— STATED TASK —
Update the records from the line that has "Pick the lower red 73 road shield" through the line that has "point(767,92)", changing "label" to "caption" and leaving everything else as is.

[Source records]
[START]

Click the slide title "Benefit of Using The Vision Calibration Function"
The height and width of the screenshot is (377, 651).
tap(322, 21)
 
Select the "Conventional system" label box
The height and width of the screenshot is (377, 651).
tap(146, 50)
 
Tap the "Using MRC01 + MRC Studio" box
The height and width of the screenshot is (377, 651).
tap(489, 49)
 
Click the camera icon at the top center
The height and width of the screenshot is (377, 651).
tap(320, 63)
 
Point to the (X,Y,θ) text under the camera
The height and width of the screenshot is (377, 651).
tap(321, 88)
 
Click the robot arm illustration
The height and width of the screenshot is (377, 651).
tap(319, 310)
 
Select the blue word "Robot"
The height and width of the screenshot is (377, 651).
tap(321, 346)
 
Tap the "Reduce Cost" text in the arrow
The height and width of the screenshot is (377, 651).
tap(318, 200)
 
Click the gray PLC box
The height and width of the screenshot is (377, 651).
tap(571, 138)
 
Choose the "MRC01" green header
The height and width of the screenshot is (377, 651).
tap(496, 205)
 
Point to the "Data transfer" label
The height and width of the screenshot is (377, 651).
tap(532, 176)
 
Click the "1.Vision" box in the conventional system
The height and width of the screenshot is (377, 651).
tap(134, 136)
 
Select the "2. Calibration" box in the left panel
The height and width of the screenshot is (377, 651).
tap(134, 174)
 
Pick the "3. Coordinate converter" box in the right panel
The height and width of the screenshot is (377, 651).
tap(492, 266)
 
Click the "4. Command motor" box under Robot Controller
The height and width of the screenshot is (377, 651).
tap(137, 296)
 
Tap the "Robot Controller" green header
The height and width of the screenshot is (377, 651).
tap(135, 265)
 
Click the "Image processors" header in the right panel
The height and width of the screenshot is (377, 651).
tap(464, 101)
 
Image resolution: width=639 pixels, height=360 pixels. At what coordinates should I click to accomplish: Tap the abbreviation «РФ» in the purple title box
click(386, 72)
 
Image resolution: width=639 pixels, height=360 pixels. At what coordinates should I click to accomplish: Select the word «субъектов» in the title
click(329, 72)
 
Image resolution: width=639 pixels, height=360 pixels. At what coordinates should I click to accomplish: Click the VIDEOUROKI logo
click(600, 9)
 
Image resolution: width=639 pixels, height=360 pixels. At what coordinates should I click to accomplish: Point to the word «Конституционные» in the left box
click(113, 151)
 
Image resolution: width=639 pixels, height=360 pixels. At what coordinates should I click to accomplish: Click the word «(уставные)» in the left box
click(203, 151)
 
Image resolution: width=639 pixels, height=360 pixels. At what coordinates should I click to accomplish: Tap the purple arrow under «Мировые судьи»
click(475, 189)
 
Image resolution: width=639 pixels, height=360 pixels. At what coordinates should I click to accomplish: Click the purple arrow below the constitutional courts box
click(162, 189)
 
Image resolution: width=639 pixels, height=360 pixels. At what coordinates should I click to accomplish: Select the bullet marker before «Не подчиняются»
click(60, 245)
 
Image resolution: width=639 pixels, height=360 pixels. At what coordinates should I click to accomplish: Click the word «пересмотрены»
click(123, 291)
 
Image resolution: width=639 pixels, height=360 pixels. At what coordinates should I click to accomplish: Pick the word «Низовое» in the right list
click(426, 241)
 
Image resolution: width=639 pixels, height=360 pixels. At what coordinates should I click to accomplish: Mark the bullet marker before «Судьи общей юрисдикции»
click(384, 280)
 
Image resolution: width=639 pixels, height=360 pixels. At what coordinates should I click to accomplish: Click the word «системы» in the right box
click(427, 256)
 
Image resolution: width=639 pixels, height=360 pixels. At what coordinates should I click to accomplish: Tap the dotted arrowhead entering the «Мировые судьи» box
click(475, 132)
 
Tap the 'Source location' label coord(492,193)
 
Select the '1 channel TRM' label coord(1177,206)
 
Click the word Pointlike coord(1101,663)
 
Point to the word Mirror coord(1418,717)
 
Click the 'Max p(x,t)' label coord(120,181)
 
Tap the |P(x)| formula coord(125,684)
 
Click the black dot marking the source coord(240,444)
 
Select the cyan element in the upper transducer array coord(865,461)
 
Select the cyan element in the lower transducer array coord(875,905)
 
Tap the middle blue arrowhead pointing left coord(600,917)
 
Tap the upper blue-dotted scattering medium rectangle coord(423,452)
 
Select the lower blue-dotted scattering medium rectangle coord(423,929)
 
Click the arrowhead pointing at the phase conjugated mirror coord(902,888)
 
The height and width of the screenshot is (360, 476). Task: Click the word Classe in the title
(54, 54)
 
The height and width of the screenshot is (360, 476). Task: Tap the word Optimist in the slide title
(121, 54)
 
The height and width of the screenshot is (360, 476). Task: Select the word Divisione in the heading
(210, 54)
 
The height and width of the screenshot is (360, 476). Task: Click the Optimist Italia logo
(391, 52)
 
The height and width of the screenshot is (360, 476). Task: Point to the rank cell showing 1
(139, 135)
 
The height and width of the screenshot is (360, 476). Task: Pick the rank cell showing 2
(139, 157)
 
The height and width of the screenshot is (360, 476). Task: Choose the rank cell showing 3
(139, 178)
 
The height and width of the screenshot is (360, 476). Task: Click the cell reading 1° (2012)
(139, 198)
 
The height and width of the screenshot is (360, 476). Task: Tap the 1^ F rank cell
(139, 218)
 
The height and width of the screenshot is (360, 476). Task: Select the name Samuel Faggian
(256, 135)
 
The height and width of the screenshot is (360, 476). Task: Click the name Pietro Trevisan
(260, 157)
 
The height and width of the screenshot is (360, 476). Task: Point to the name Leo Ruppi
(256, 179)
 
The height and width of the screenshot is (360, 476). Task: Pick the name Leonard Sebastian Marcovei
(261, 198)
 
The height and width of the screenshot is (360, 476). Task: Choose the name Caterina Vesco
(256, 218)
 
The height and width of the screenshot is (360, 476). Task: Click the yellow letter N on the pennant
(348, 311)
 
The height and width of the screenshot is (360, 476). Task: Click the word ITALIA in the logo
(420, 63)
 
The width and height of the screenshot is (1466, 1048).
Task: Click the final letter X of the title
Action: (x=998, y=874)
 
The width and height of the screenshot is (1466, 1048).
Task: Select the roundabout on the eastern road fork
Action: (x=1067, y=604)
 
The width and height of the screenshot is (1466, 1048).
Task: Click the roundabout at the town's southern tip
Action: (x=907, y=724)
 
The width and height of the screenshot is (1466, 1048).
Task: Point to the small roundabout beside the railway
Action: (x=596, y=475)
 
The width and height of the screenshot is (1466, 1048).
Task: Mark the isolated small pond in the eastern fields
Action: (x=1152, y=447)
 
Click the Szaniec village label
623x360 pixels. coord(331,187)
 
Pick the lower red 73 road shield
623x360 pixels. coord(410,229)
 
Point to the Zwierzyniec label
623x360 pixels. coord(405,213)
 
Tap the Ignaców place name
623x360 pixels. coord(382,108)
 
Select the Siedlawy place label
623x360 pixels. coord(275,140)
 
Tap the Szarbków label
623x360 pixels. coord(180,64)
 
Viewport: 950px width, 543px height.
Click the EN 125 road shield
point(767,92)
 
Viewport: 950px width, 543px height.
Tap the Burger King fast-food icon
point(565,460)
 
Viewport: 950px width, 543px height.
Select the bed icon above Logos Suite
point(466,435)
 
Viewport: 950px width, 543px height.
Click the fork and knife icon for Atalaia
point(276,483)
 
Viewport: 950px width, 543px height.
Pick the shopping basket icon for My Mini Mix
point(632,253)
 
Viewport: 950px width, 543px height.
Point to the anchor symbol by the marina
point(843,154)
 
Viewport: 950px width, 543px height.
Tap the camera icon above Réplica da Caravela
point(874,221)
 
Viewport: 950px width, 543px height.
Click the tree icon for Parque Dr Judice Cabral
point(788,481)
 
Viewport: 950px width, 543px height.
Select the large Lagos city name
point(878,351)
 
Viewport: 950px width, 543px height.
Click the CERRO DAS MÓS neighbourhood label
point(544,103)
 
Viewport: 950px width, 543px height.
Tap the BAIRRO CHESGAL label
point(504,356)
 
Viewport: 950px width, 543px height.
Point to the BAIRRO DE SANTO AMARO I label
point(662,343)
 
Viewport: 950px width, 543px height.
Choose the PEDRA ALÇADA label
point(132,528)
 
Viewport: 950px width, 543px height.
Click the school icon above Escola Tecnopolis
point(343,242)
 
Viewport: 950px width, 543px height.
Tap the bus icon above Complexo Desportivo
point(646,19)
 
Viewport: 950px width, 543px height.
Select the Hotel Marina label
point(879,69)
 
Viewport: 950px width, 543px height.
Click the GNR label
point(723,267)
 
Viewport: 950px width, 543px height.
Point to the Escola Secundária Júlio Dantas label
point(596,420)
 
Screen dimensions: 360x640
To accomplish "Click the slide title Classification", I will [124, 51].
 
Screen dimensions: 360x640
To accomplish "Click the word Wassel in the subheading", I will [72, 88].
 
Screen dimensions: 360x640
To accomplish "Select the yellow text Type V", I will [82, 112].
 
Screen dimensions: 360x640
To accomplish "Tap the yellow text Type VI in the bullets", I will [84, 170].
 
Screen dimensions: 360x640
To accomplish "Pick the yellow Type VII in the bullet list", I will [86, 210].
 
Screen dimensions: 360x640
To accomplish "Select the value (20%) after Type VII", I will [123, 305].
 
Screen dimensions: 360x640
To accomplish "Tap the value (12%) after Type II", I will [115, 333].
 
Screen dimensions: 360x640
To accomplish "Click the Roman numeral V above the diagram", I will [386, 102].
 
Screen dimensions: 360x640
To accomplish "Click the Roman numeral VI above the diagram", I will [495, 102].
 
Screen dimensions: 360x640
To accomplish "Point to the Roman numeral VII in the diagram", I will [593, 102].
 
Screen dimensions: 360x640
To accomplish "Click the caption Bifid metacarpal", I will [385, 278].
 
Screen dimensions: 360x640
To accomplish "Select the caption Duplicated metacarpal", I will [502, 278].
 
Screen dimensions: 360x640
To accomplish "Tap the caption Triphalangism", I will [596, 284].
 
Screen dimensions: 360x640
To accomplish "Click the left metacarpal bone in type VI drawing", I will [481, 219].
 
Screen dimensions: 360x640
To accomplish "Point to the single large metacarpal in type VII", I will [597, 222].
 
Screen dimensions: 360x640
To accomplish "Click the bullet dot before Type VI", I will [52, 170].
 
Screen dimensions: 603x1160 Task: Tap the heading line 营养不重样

[END]

— RESULT OF THIS EXERCISE —
Pick the lower red 73 road shield
623x360 pixels. coord(410,229)
 
Point to the Zwierzyniec caption
623x360 pixels. coord(405,213)
 
Tap the Ignaców place name
623x360 pixels. coord(382,108)
 
Select the Siedlawy place caption
623x360 pixels. coord(275,140)
 
Tap the Szarbków caption
623x360 pixels. coord(180,64)
 
Viewport: 950px width, 543px height.
Click the EN 125 road shield
point(767,92)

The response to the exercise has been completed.